The plumber’s office closed at 4:30 p.m. Bill had little time to spare. He tore through the city in his ’39 Plymouth, but on the way there, he got caught in a funeral line and decided to take matters into his own hands.
In Bill’s words, “I had to get out. So, I’m over the yellow line, the center line, and traffic is coming at me. I have to duck around; I clip a car. And I realized I had caused an accident. No one was hurt, but I pulled over to the curb.”
The policeman wrote Bill six tickets: Reckless driving, obstructing a funeral line, driving on the wrong side of the street, and causing an accident – those are the four Bill remembered.

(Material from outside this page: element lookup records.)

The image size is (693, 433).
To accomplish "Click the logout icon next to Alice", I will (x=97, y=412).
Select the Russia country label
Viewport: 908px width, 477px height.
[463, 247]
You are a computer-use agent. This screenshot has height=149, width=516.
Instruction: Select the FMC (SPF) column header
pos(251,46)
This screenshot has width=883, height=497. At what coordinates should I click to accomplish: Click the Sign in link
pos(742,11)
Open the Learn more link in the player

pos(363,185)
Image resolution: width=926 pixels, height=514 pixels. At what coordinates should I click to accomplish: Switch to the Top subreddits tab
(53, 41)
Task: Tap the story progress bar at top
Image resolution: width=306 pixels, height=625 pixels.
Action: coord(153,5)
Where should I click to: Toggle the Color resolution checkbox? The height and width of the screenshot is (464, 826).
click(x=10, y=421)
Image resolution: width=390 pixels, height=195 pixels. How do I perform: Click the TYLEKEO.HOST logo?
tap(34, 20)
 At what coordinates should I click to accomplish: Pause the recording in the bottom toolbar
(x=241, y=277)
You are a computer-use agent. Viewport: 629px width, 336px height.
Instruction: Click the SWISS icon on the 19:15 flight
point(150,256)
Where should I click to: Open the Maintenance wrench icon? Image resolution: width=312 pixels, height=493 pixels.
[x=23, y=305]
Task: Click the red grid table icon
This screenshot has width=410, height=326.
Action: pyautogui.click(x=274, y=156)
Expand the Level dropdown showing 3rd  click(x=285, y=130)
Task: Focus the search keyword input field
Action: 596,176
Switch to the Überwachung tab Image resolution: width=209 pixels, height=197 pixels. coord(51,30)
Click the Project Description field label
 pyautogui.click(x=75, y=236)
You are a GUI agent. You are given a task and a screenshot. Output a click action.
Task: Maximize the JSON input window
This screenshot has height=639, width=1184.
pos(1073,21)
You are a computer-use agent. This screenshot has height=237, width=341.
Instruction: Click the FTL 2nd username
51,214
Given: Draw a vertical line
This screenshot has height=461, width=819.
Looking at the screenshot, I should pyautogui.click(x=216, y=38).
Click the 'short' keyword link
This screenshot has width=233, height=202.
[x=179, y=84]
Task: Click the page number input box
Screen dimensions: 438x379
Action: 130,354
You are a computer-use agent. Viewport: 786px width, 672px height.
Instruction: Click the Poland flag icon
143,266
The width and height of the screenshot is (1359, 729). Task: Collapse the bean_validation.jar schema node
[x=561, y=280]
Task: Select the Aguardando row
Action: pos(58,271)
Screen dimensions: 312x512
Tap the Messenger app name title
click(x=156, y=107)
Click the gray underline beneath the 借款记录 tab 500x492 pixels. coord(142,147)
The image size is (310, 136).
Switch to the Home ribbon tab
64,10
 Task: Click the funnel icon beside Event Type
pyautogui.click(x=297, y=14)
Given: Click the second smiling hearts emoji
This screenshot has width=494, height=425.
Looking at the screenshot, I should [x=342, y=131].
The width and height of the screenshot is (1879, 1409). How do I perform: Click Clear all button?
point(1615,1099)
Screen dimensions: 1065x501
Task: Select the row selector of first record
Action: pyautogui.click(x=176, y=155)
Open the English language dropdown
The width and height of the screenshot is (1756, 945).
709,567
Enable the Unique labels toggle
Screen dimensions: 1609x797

He got to the plumber’s in time but imagine how the traffic violations clipped his profits on that first $10,000 home. In that race across the city, Bill made it happen. Six citations and a funeral later, he left the plumber’s office with a $650 deal and the knowledge that his subcontractor would soon get him started. Now, his money – though on loan from Aunt Marcella – was in. “Unless you’ve got your own money in, you’re not an entrepreneur, “Bill said.
Picture the smile on his face in June 1950, even with those tickets stuffed in his pocket. At 18, that day, he became William J. Pulte, BUILDER.
P.S. Bill never paid his aunt back the two thousand; instead, he paid her a handsome annual stipend until the day she died. And he never got any other tickets during his life.